## DOCUMENT EXCERPT
# # #
Cover Cropping on the Rise in Alberta 

by | Feb 6, 2023 | Agronomy, Crop Production, Features

Interest in cover crops is growing in Alberta as farmers look for ways to save their soil.

As farmers in Alberta try to stop their soils from blowing away, cover crops have quickly become a solution. While the interest is mainly coming from farmers in the southern portion of the province where Chinook winds steal topsoil every year, there’s also starting to be more interest amongst farmers further north.

“You have to look at what you’re wanting out of (cover crops). And that’s where it really should be targeted to the areas of the field that are the most needed or particular fields or after particular crops,” Scott Gillespie says in a Zoom interview.

Gillespie, a regenerative ag consultant with Plants Dig Soil Consulting Ltd. based in Taber, Alta. has found the farmers he works with are mainly interested in cover crops for erosion control or holding soil in place. However, he’s found that over the long-term farmers who adopt cover cropping find the biggest impact on their soil is that they help with water infiltration by holding more water in place assisting with drought mitigation.

Scott Gillespie

Scott Gillespie, regenerative ag consultant with Plants Dig Soil Consulting Ltd.

“It might help to capture a little bit more snow or take in an intensive rain a lot quicker. In different soils zones, when you’re in black soil zones, or even the dark brown ones, like in central Alberta up into Edmonton area, then in most years you’re going to be able to recharge it, you’re going to get some something back from it,” he explains.

However, planting cover crops isn’t always the best economic choice on paper. Gillespie says the economics for cover crops isn’t straight forward. When looking at the economics you need to consider all that you’re getting back for planting a cover crop, and while it may not be a direct return on investment the benefits that your soil receives make it worth it.

“If you’re looking at spending, even $20 an acre, that would be probably your minimum just in terms of applying them and seed but it could get easily get a lot more than that. So you have to think of how much are you actually getting out of that,” he says.

A crop of volunteer barley growing in potato hills in the fall prior to potato production. Photo: Scott Gillespie

There are options when it comes to cover crops and statistics show more farmers in Alberta are becoming interested in cover cropping.

Western Canada Cover Crop Survey

A cover cropping survey completed by the University of Manitoba (U of M) in 2020 showed that interest in cover cropping is on the rise in Alberta, following a trend happening across Western Canada.
# # #
## ROWS
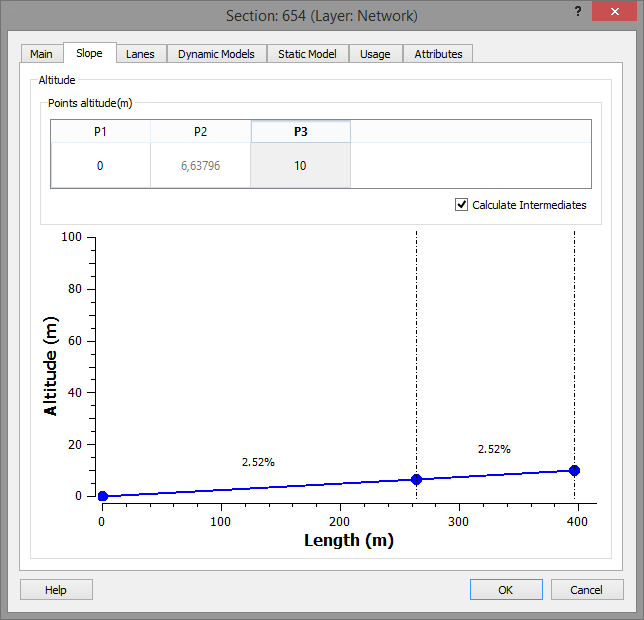The height and width of the screenshot is (620, 644).
Task: Go to the Static Model tab
Action: pos(307,54)
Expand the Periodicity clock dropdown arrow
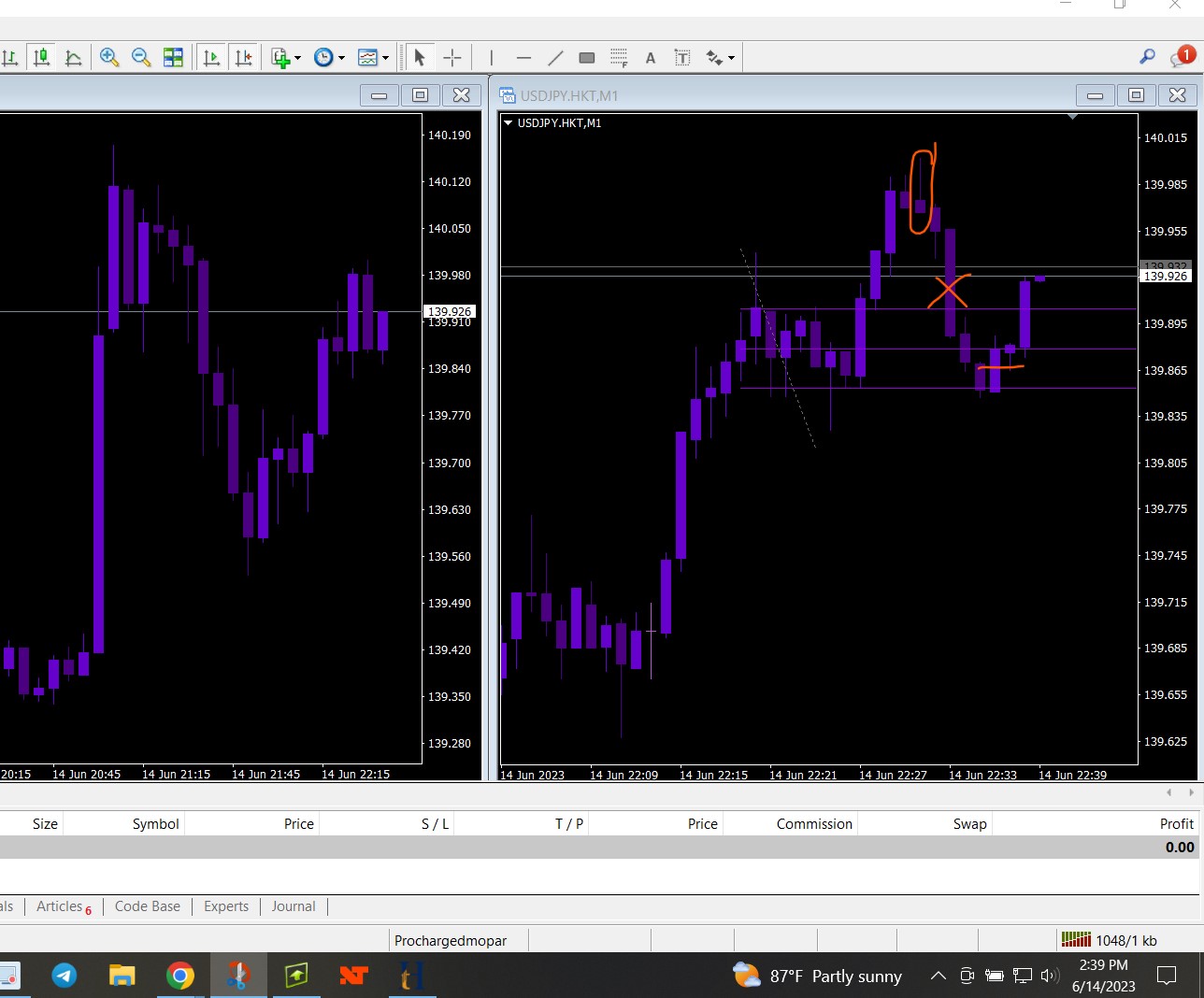The image size is (1204, 998). 341,58
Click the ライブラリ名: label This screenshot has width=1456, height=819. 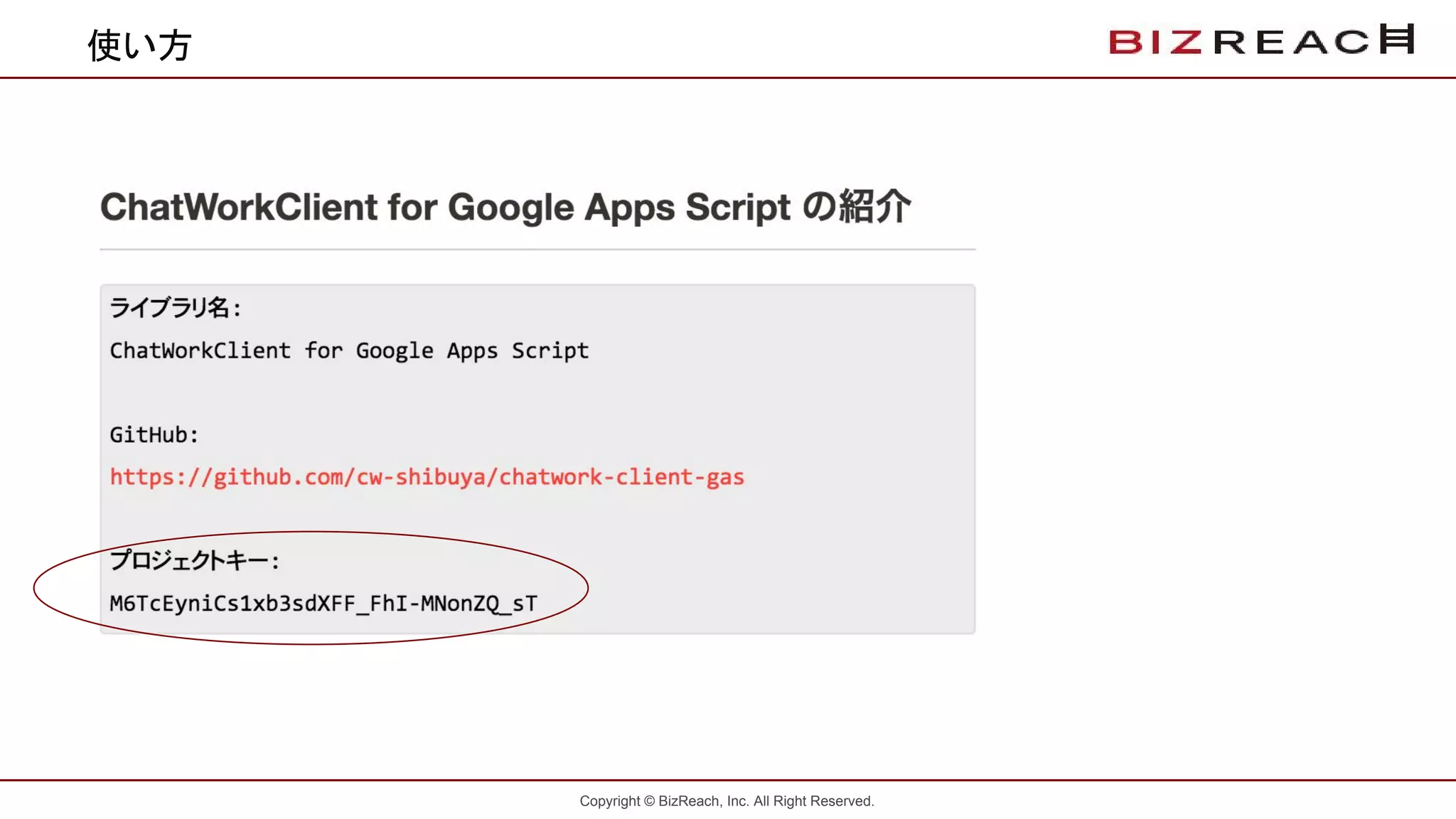point(175,308)

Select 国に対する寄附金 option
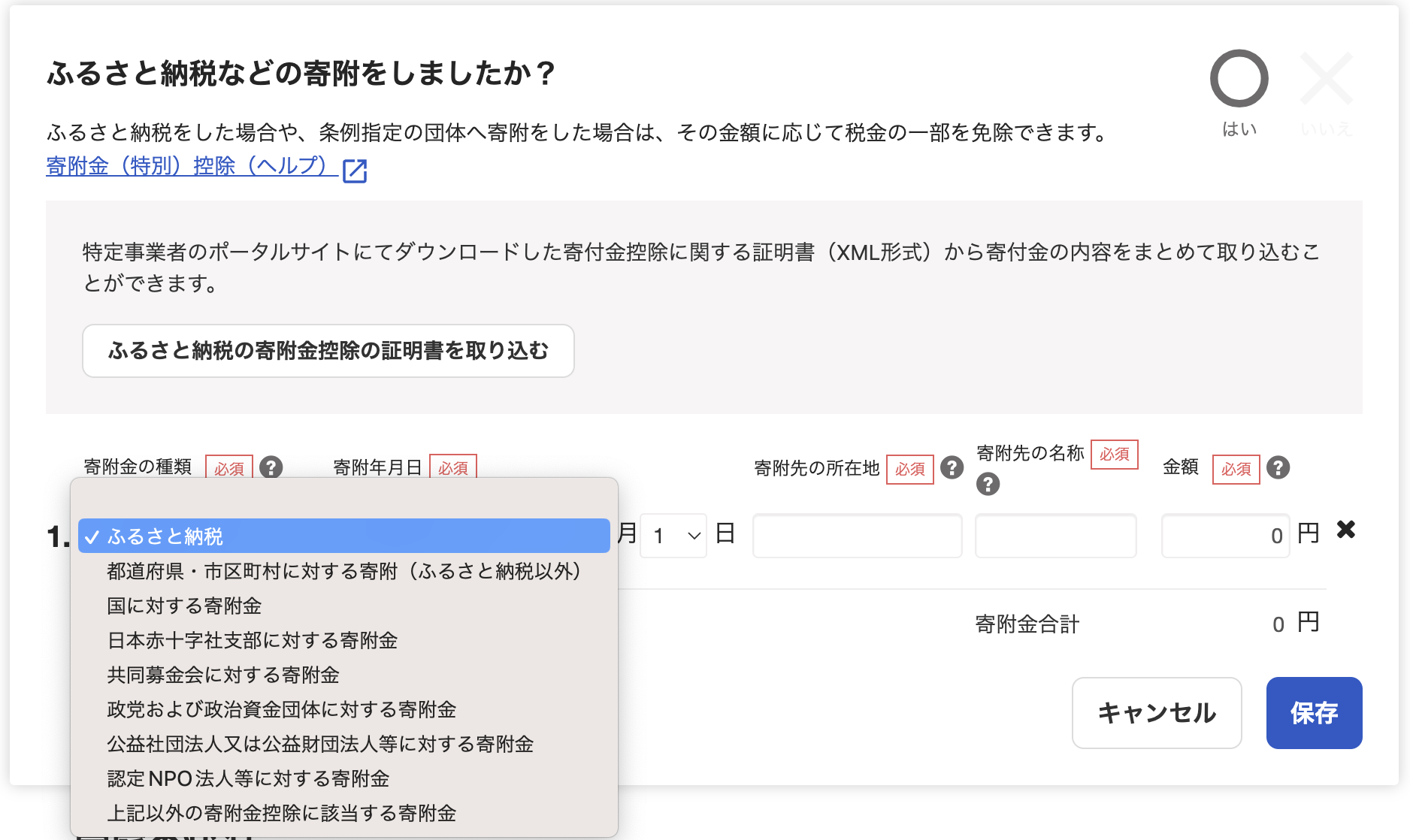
# # #
## REQUIRED TASK 1
In the cover cropping article, what per-acre amount does Gillespie name as probably the minimum for applying cover crops and seed?
## REQUIRED TASK 2
Go on with the cover cropping article from its last sentence.

## WRITTEN ANSWER 1
$20 an acre.

## WRITTEN ANSWER 2
There were 281 farmers who grow cover crops from across the three Prairie provinces surveyed, with 86 coming from Alberta — the majority of those were located in the southern portion of the province. A preliminary survey was completed in 2019 with a full survey happening in 2020, and results published in 2021. The survey was co-ordinated by Yvonne Lawley, assistant professor in the department of plant science at the U of M, and Callum Morrison, a master of science student at the U of M.

Yvonne Lawley

Yvonne Lawley, a professor at the University of Manitoba, is doing research on cover crops across the Canadian Prairies. Photo: Yvonne Lawley.

The basic statistics on cover crops for Alberta from the survey included:

  • 84 per cent of respondents grew a full season cover crop
  • 37 per cent of respondents grow shoulder season cover crops
  • Barley was the top cover crop grown in Alberta
  • The most common cover crops planted in Alberta include clovers, oats, and peas
  • Across the Prairies 53 per cent of farmers purchased their cover crop seed from a specialized dealer
  • One third of farmers on the Prairies grow their own cover crop seed

The data also showed that a lot of farmers in Alberta are making cover crop blends to grow. While 30 per cent of farmers across the Prairies were growing just one species of cover crops, 27 per cent grew mixes of two to three species.

“As we went further west in the provinces, we saw more things like farmers were more likely if they were going to be sowing a short season cover crop to start it earlier as an inter-crop. Part of that might have been to get around some of the moisture issues in the fall that we would experience in those regions,” Morrison says in a Zoom interview.

For the most part, farmers across the Prairies are similar in their cover cropping practices, further east though that isn’t the case. There was also a survey done of farmers in Ontario, which is where Morrison and Lawley noticed changes. In Ontario, farmers primarily plant winter wheat and red clover.

Callum Morrison

University of Manitoba PhD student Callum Morrison taking soil moisture readings at a soybean plot in a long-term cover cropping experiment in Carman, Man. Photo: Chamara Weerasekara

“I’d say that would be one of the main trends towards Alberta, is that just a lower percentage of our respondents grew short season cover crop,” Morrison adds.

Lawley found that the data showed farmers who are early adopters of cover crops, are fairly representative of cover cropping practices across the Prairies.

“What are the windows that farmers have to put that shoulder season cover crop in? Or what crop do they follow if they’re going to be growing a full season cover crop for grazing? And so that’s where we see sort of the regional differences between the different provinces and sort of what are the most dominant crops in those rotations that are short,” she says in a Zoom interview.

The survey also found that 80 per cent of Prairie farmers are planting cover crops in order to build their soil health. When looking closer at how farmers are doing that it was found they’re focusing on increasing soil organic matter and keeping living roots in the soil.

Finding Cover Crop Seed in Alberta

At Stamp Seeds in Enchant, Alta. they sell cover cropping seeds. The seed growers started selling them as they wanted to give farmers, along with themselves, different options to enhance soil health and combat the soil erosion that is common in southern Alberta.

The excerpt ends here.